Не хочу я с ним никуда. Даже на Башню.
Очередь шла быстро, Ада пыталась вести беседы: как вам Париж, да как там в Екатеринбурге.
Темы благодатные, говори — не хочу.
Вот Буркин и говорил.
Париж ему не нравится, потому что здесь всё дорого и никто не понимает по-русски. Могли бы выучить после всего, что сделала русская эмиграция для Франции.
— Вы хотели сказать, после того, что сделала Франция для русской эмиграции? — не поверила своим ушам Ада (хотя уши были, несомненно, ее — всё такие же, к сожалению, крупные. Олень часто дразнила Аду Буддой).
— Я сказал то, что хотел сказать! — надменно объяснил Леонидович. — Мы облагородили ихнюю породу, понимаешь?
И сплюнул на асфальт. Плевок получился густой, с зеленой серединкой. Ада хотела гордо удалиться, но они уже зашли в ту часть очереди, откуда не выберешься без громких извинений и расталкиваний уважаемой публики.
Она замолчала, и всё время — пока поднимались вверх, на первый, второй и третий уровень, молчала. Думала про забытого архитектора Башни — между прочим, именно Стефан Совестр придумал эти арки, украшения и круглую маковку…
Кирилл Леонидович укоризненно смотрел с башни вниз. Потом, Ада увидела, достал ножик из кармана (как месяц в старой считалке) и начал вырезать на перильцах буквы.
— Вы мне деньги привезли? — грубо спросила она.
— А как же, — ответил Буркин и сплюнул вниз. — На головы беспечных парижан! — засмеялся он. Не чужд оказался поэзии.
— Мне пора идти, — отчетливо сказала Ада. — Отдайте деньги, пожалуйста.
— А кто узнает, что я их тебе не отдал? — дерзко спросил Леонидович, убирая ножик в карман. — Ты же этот, как его, нелегал. Кто тебе поверит?
— Папа! — сказала Ада. — И Петрович узнает, я всё расскажу.
— Ну, ты это, успокойся. Что так вопишь, на нас вон уже какой-то мужик, это самое, смотрит. Будут тебе твои деньги, но сначала помоги мне с покупками.
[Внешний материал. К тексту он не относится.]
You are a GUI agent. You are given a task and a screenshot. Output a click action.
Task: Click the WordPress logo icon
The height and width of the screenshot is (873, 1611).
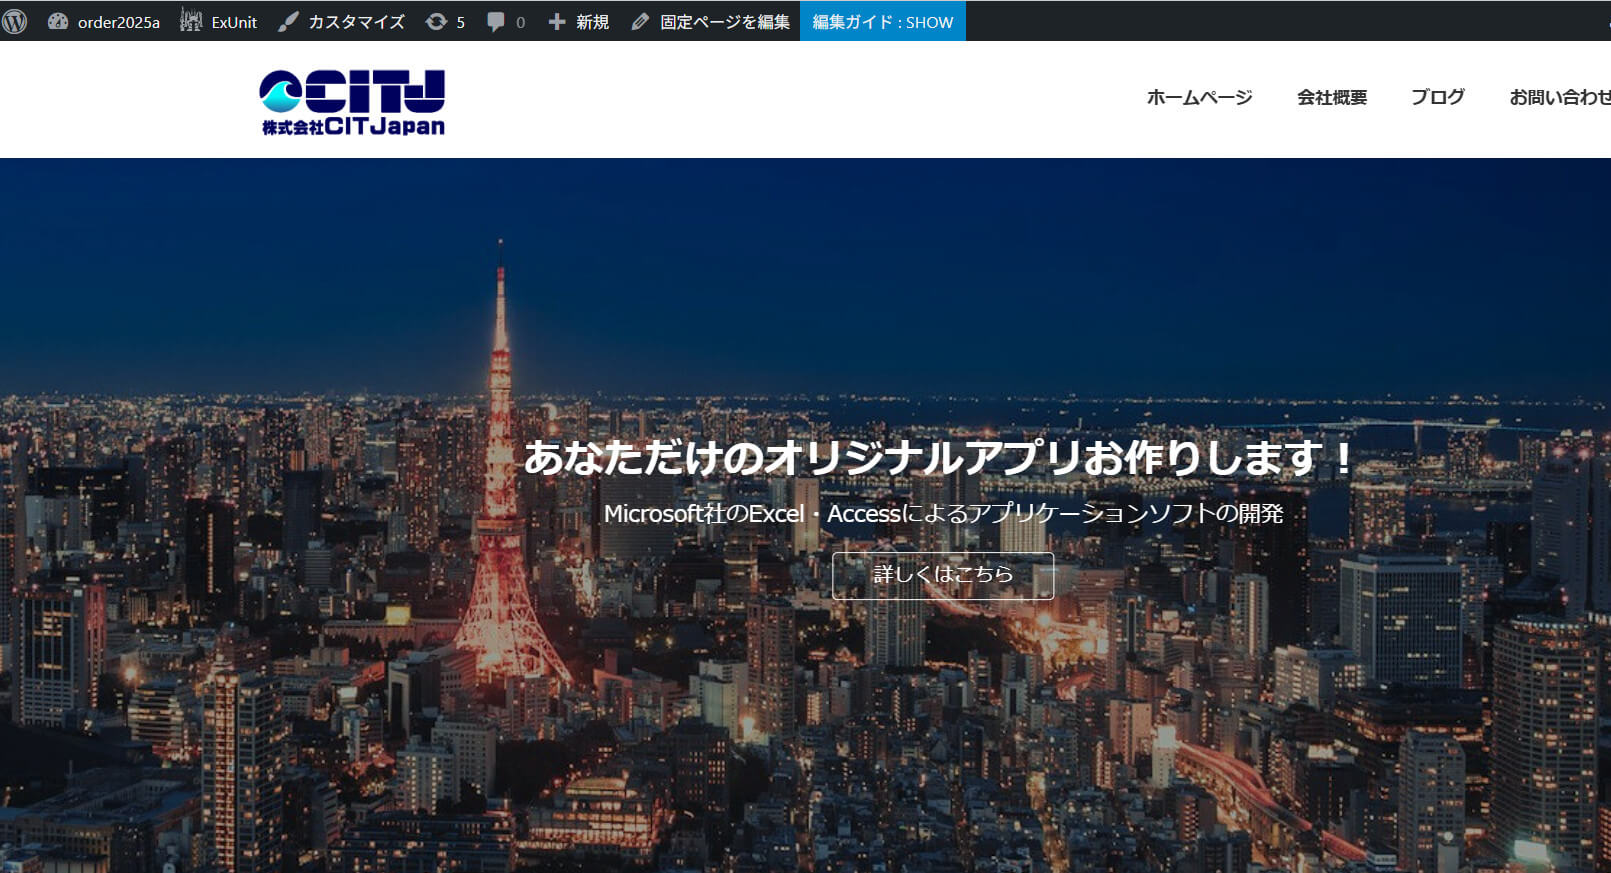[x=14, y=21]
Я жене, это самое, туфли обещал. И вино французское.
Ада успокоилась. Буркин сердился не на нее, а на Париж.
Перед тем как спуститься, он зашел в туалет — чтобы, по всей видимости, пометить собой Башню всеми доступными способами. Ада в это время подошла к перильцам — и, прищурившись, как будто смотрела фильм ужасов, глянула, что там выцарапал далекий гость. Ожидала традиционные три буквы, но нашла только две — К.Б. Этот вензель ее странным образом растрогал.
Через час они уже были в Дефансе — купили и туфли, и вино в «Николя». Дефанс понравился Леонидовичу — здесь всё было современное. «Небоскребы, это самое! И цены — можно жить».
Он даже на ужин Аду пытался пригласить, но она сказала, что очень занята.
Прощались на площади Звезды. Леонидович с неохотой вынул из сумки мятый конверт.
— Ну, прощай, нелегал! — сказал напоследок.